Work-Energy Theorem

We can investigate the effect of non-conservative forces on an object's total mechanical energy by rolling a ball along the floor from point A to point B.

Find a nice smooth surface (e.g. a highly polished floor), mark off two positions, A and B, and roll the ball between them.

The total mechanical energy of the ball, at each point, is the sum of its kinetic energy (\(E_k\)) and gravitational potential energy (\(E_p\)):

\begin{align*} {E}_{\text{total},\text{A}}& = {E_k}_{,\text{A}}+{E_p}_{,\text{A}}\\ & = \frac{1}{2}m{v}_{\text{A}}^{2}+mg{h}_{\text{A}}\\ & = \frac{1}{2}m{v}_{\text{A}}^{2}+mg\left(0\right)\\ & = \frac{1}{2}m{v}_{\text{A}}^{2} \end{align*}\begin{align*} {E}_{\text{total},\text{B}}& = {E_k}_{\text{B}}+{E_p}_{\text{B}}\\ & = \frac{1}{2}m{v}_{\text{B}}^{2}+mg{h}_{\text{B}}\\ & = \frac{1}{2}m{v}_{\text{B}}^{2}+mg\left(0\right)\\ & = \frac{1}{2}m{v}_{\text{B}}^{2} \end{align*}

In the absence of friction and other non-conservative forces, the ball should slide along the floor and its speed should be the same at positions A and B. Since there are no non-conservative forces acting on the ball, its total mechanical energy at points A and B are equal.

\begin{align*} {v}_{A}& = {v}_{\text{B}}\\ \frac{1}{2}m{v}_{\text{A}}^{2}& = \frac{1}{2}m{v}_{B}^{2}\\ {E}_{\text{total},\text{A}}& = {E}_{\text{total},\text{B}} \end{align*}

Now, let's investigate what happens when there is friction (an non-conservative force) acting on the ball.

Roll the ball along a rough surface or a carpeted floor. What happens to the speed of the ball at point A compared to point B?

If the surface you are rolling the ball along is very rough and provides a large non-conservative frictional force, then the ball should be moving much slower at point B than at point A.

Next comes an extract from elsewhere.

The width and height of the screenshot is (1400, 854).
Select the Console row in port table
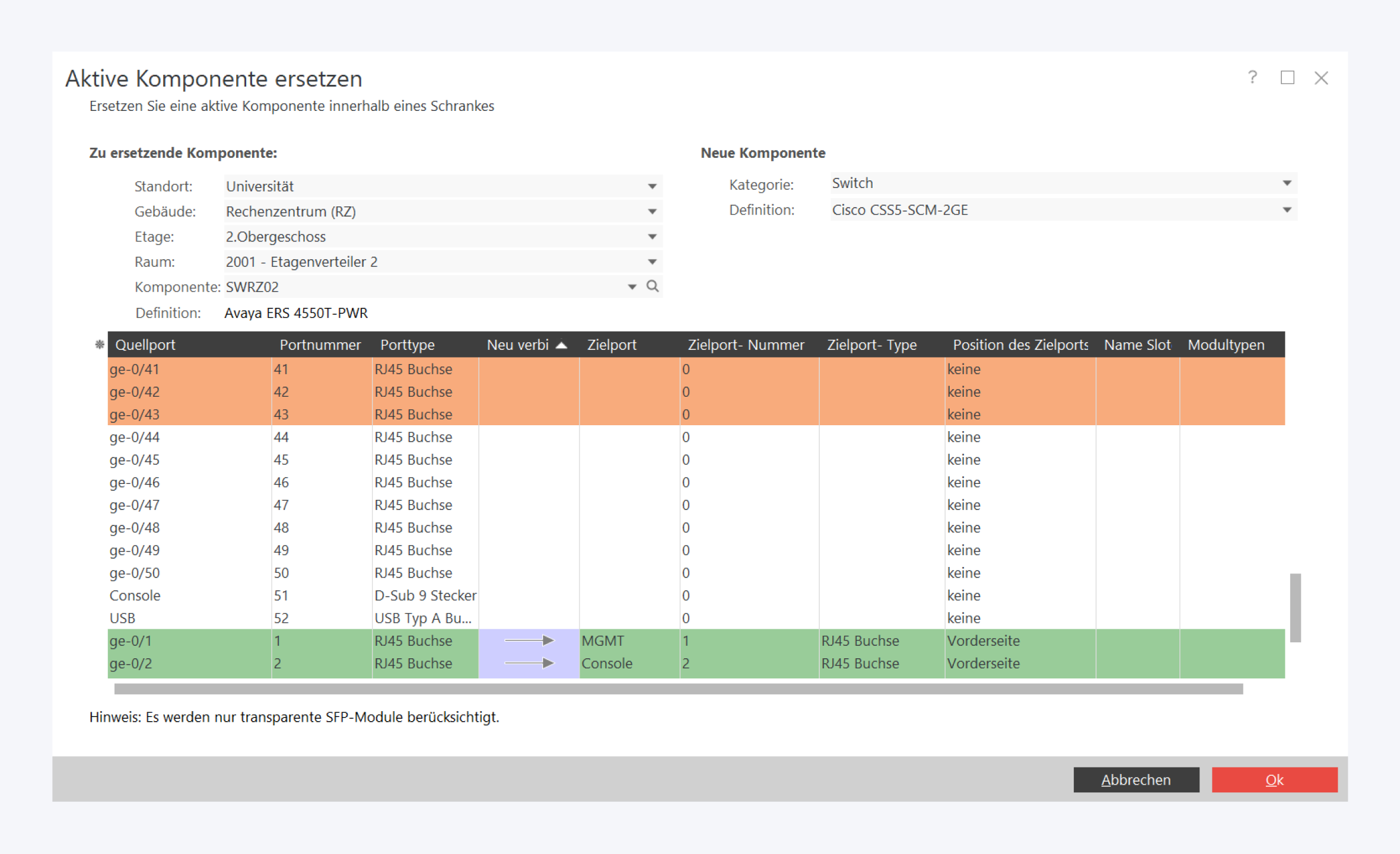tap(135, 595)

Let's compare the total mechanical energy of the ball at points A and B:

\begin{align*} {E}_{\text{total},\text{A}}& = {\text{EK}}_{\text{A}}+{\text{PE}}_{\text{A}}\\ & = \frac{1}{2}m{v}_{\text{A}}^{2}+mg{h}_{\text{A}}\\ & = \frac{1}{2}m{v}_{\text{A}}^{2}+mg\left(0\right)\\ & = \frac{1}{2}m{v}_{\text{A}}^{2} \end{align*}\begin{align*} {E}_{\text{total},\text{B}}& = {\text{EK}}_{\text{B}}+{\text{PE}}_{\text{B}}\\ & = \frac{1}{2}m{v}_{\text{B}}^{2}+mg{h}_{\text{B}}\\ & = \frac{1}{2}m{v}_{\text{B}}^{2}+mg\left(0\right)\\ & = \frac{1}{2}m{v}_{\text{B}}^{2} \end{align*}

However, in this case, \({v}_{A}\ne {v}_{B}\) and therefore \({E}_{\text{total},\text{A}}\ne {E}_{\text{total},\text{B}}\). Since

\begin{align*} {v}_{\text{A}}& > {v}_{\text{B}}\\ {E}_{\text{total},\text{A}}& > {E}_{\text{total},\text{B}} \end{align*}

Therefore, the ball has lost mechanical energy as it moves across the carpet.However, although the ball has lost mechanical energy, energy in the larger system has still been conserved. In this case, the missing energy is the work done by the carpet through applying a frictional force on the ball. In this case the carpet is doing negative work on the ball.